Creativity@Home - Designer magnetic particle tagging and activation of mechano-sensitive receptors for remote control of cell signalling and behaviour

A recent major catalyst in aiding us to understand how cells respond to mechanical environment has been the advances in cell and tissue engineering and the regenerative medicine field. With the strong multidisciplinary framework for this field, we have been able to advance the potential for using tissue mechanics in defining how we grow and repair tissues. Alongside this we can ask basic questions about mechanotransduction which allows us to address major questions in this field.
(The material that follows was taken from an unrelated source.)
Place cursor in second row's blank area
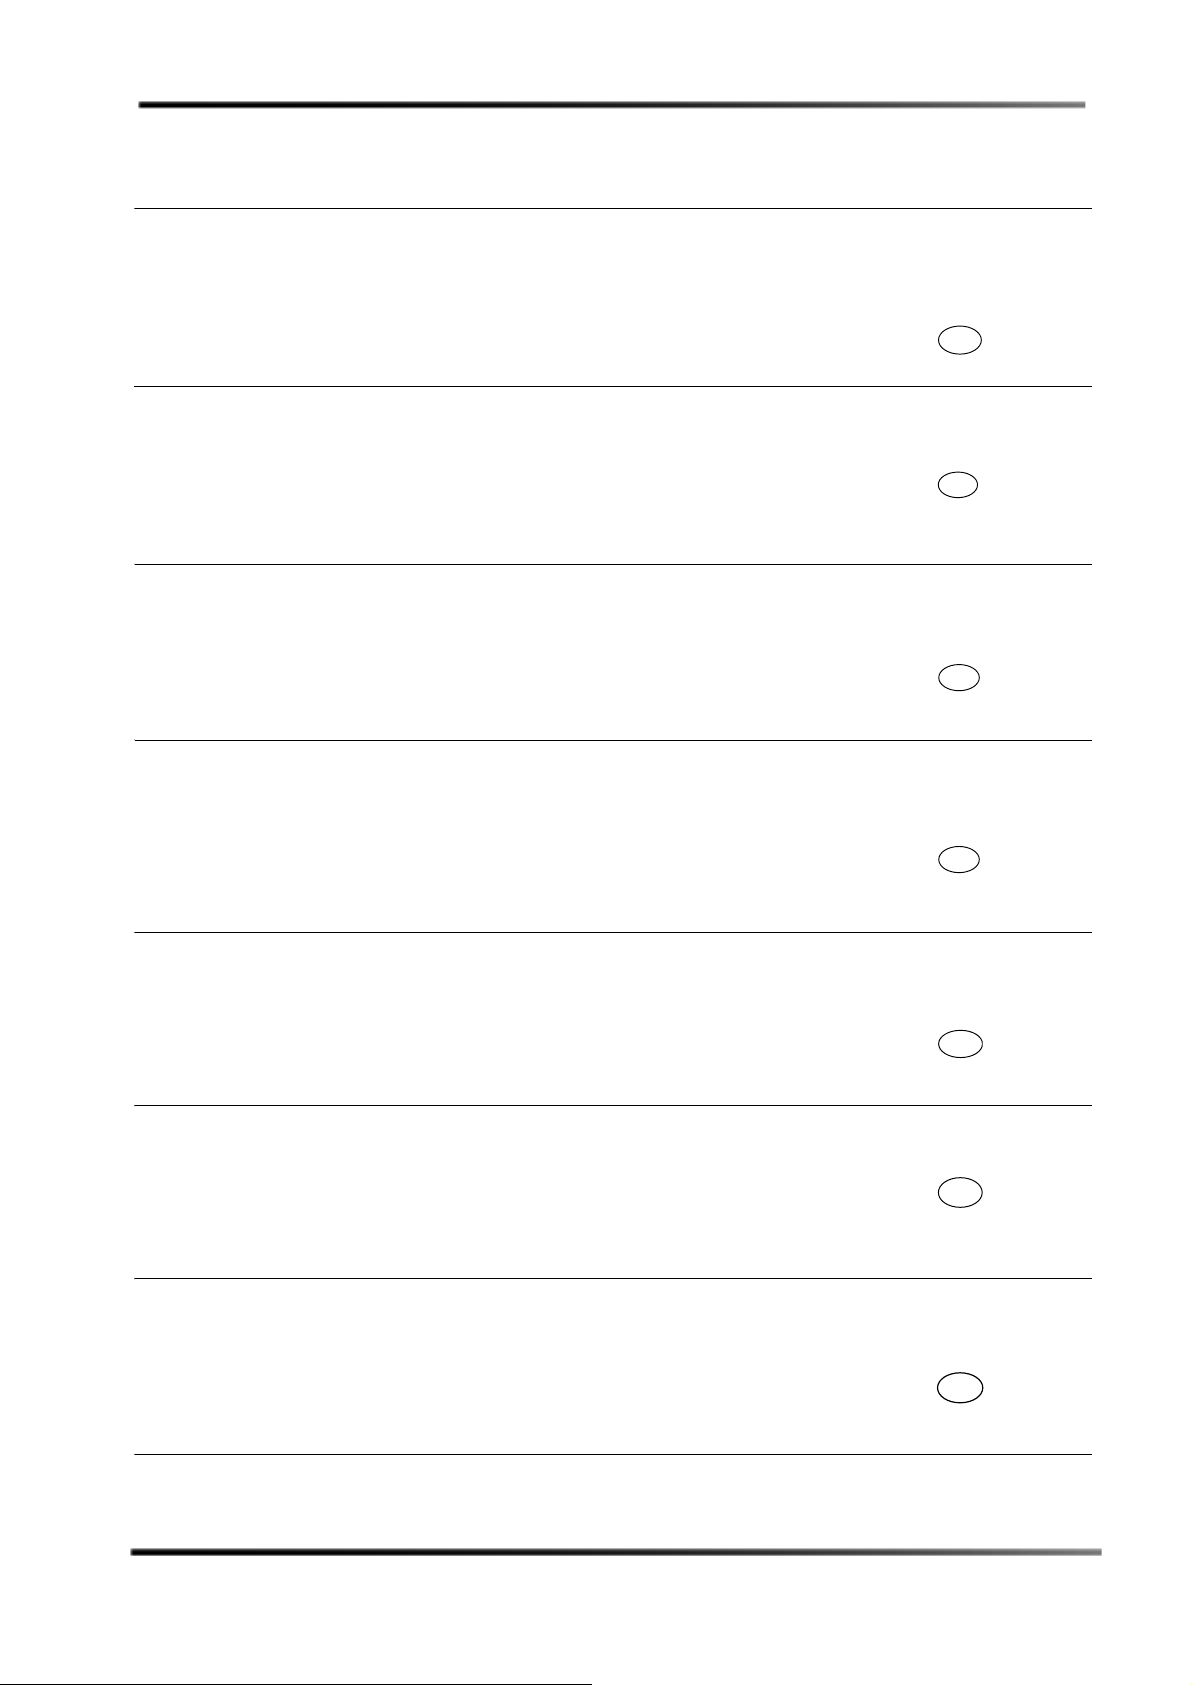The width and height of the screenshot is (1191, 1685). pos(500,475)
Seeking new therapies for regenerative medicine treatments has led to the utilisation of cells, in particular stem cells, for repair and replacement tissues. The use of living cells as a therapy presents several challenges; the most focal one being how to control therapeutic cells in the body. In our lab, we have established 2D and 3D tissue engineering models which allow us to develop therapies for regenerative medicine but also enable us to create more biological models for testing and understanding the role of mechanics in tissue biology and pathology. We have developed magnetic nanoparticle based strategies for tagging cell receptors and controlling cell behaviour and mechnotransduction. This project allows us to research into new multidisciplinary methods for specific magnetic particle tagging of cell mechano-sensitive receptors present internally and externally in a cell.
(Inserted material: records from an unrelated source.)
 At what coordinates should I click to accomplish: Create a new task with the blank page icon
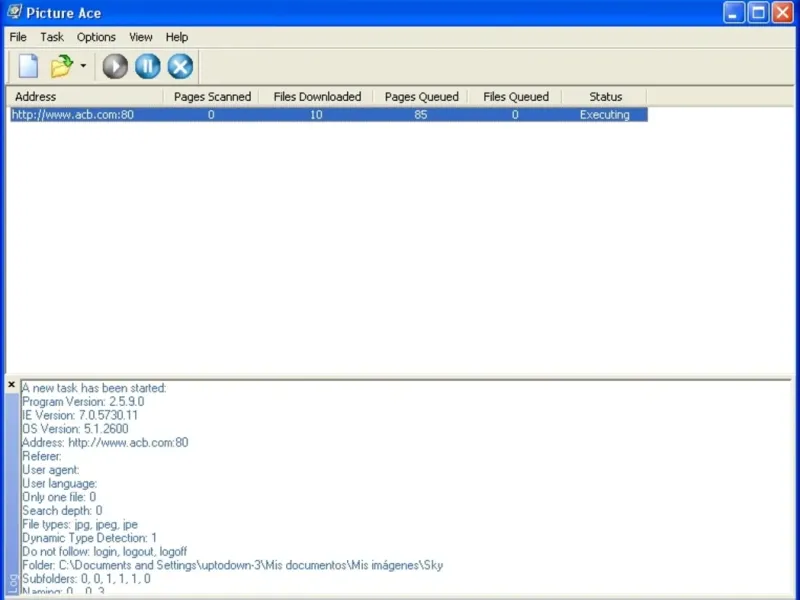pos(28,66)
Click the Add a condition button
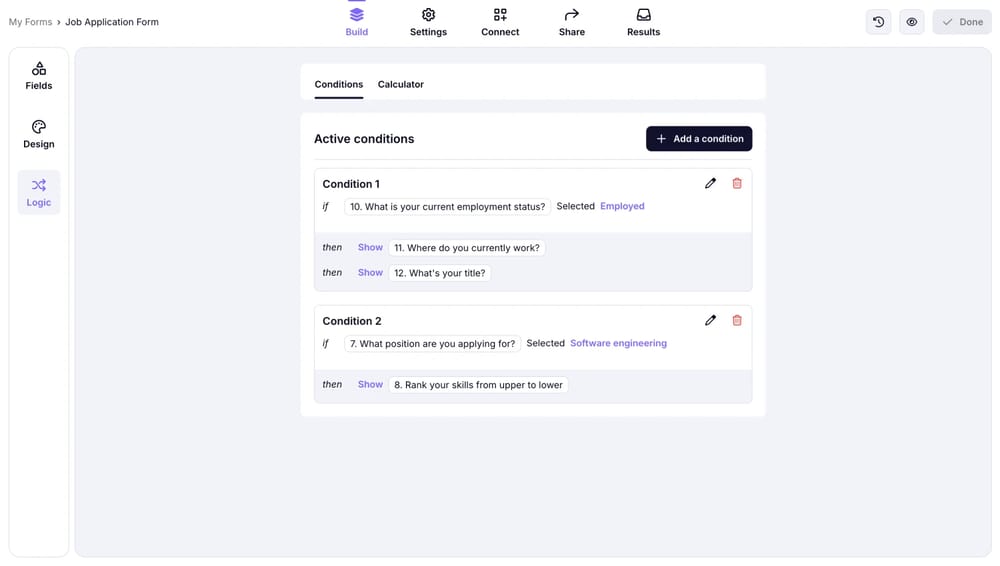The width and height of the screenshot is (1000, 566). coord(699,139)
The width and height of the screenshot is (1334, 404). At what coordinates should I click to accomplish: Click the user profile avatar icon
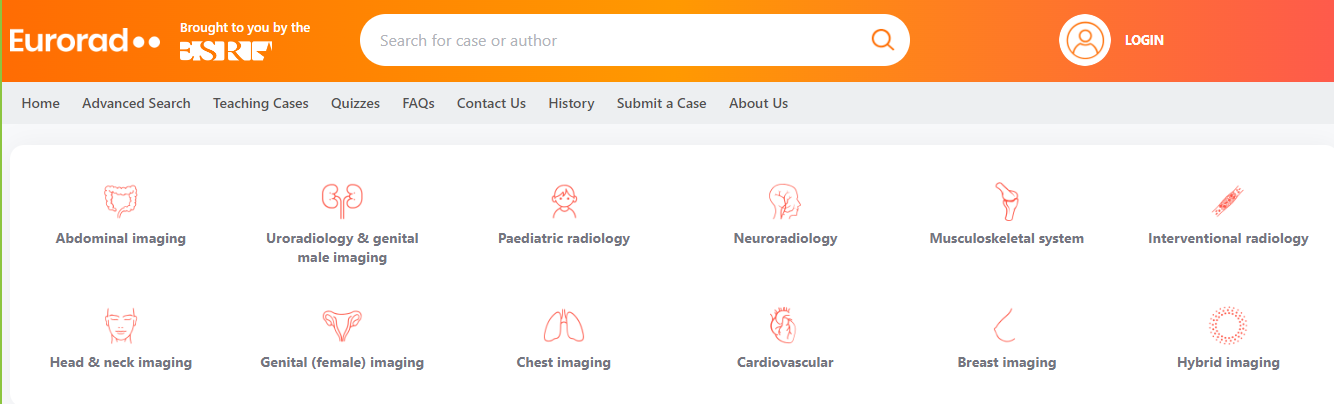tap(1085, 40)
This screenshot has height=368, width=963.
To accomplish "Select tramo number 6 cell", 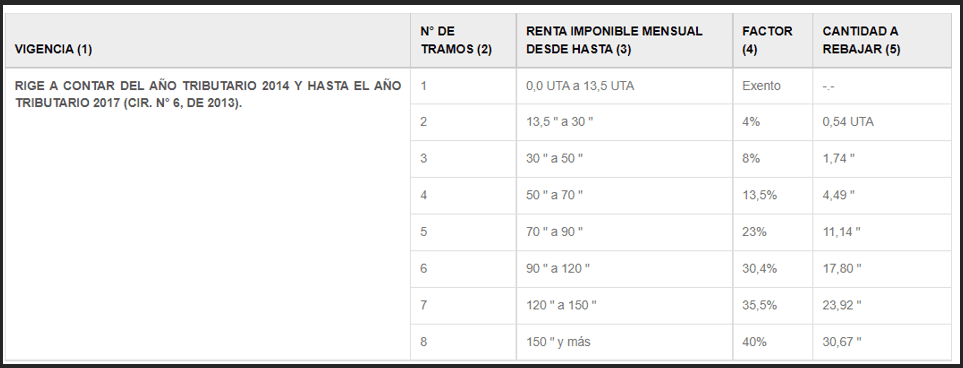I will (463, 268).
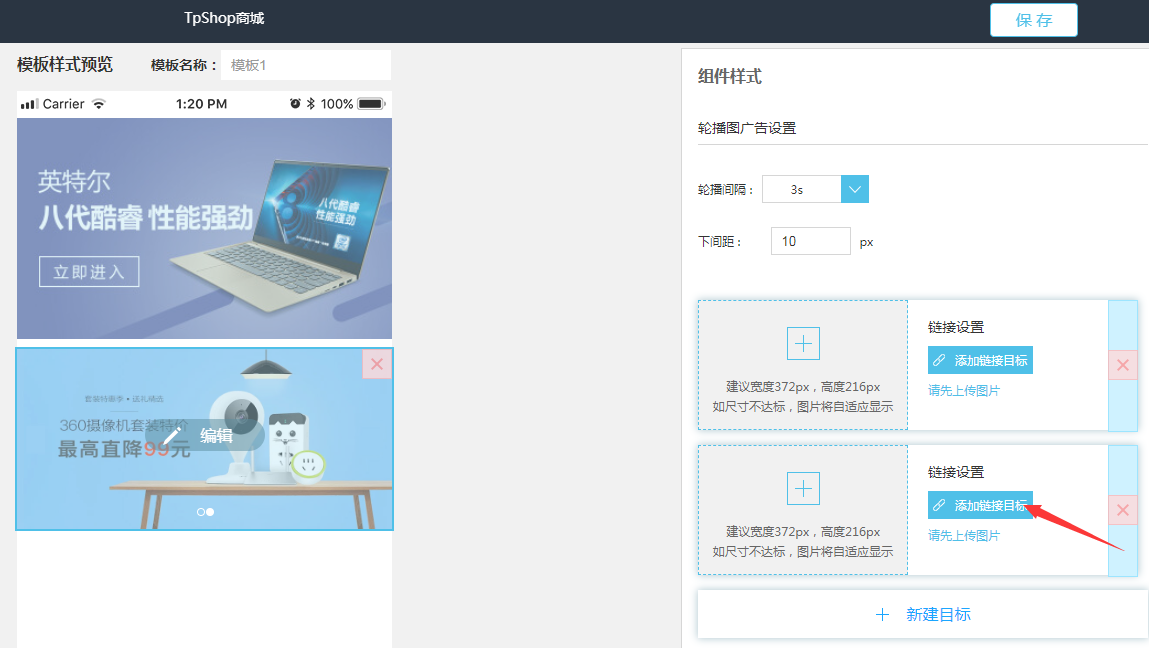Click the New Target button

click(x=922, y=614)
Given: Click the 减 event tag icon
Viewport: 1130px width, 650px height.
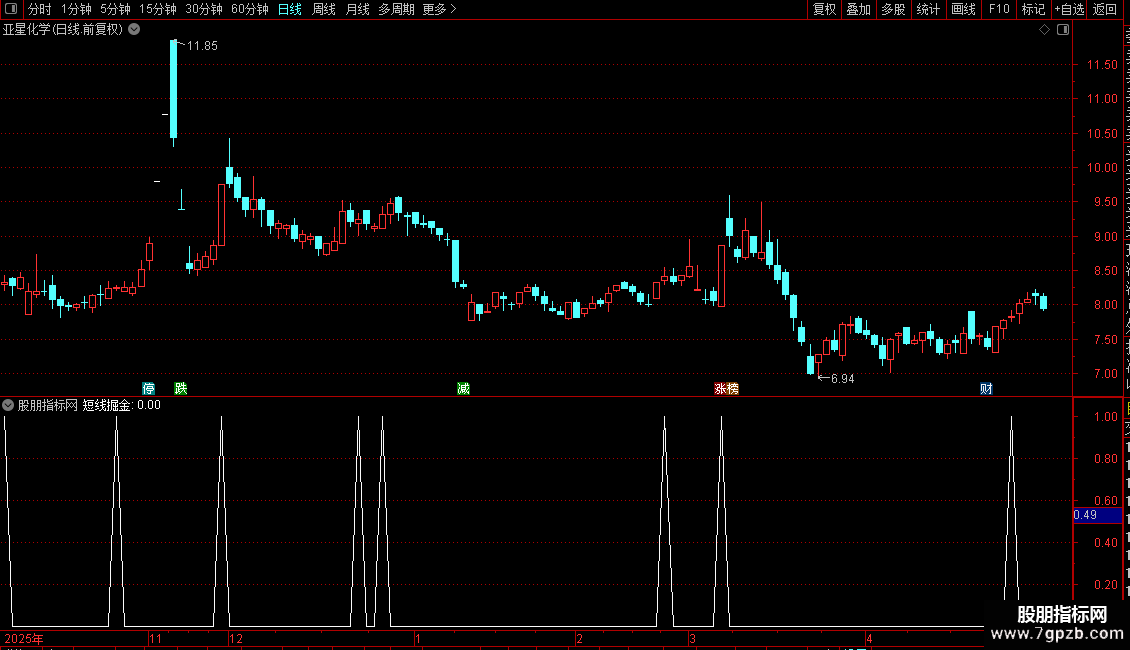Looking at the screenshot, I should click(463, 388).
With ageing and disease, many musculoskeletal tissues lose the ability to regenerate and repair resulting in impaired function and severe pain. Disease of the musculoskeletal system is the most commonest cause for severe and long lasting pain and physical handicap in humans and effects millions worldwide. The number of bone fractures due to osteoporosis has doubled in the last decade and approx. 40% of women over 50 years of age will be affected. In children, diseases that deform and paralyze will continue to deprive children of their childhood. It is expected that 25% of health care costs in the next decade will be due to trauma related care with increasing demand for tissue regeneration efforts. A major drug development target by the pharmaceutical industry is osteoarthritis (OA), a degenerative disease of cartilage. OA affects nearly 21 million people in the US, accounting for 25% of visits to primary care physicians, and half of all NSAID prescriptions. It is estimated that 80% of the population will have radiographic evidence of osteoarthritis by age 65. Astra Zeneca has recently closed the OA division within the R&D UK headquarters. This is a clear sign that existing drugs do not have solutions. It is known that osteoarthritis can be correlated with mechanical function and we suggest that mechanoagonists may be potential targets for new forms of treatment. Finally more generically, in the search for new drugs, ion channels have become a favourite target since they provide the ability to regulate many physiological processes including pain, incontinence, diabetes, epilepsy, migraine, allergy and asthma, glaucoma, stroke, irregular heat beat and cancer. According to a recent market report, the 28 ion channel drugs currently on the market target just five ion channel proteins, but they still generate worldwide sales in excess of $12 billion (average revenue $400m per drug). Given that 406 ion channel genes have been identified, representing some 1.6% of the human genome, ion channels as a class of drug targets appear to be under exploited due in part to a failure to find suitable small molecule drugs. The ability to target the ion channels with mechano-agonists has yet to be exploited hence the impact of our programme has the potential to be of major relevance to this community.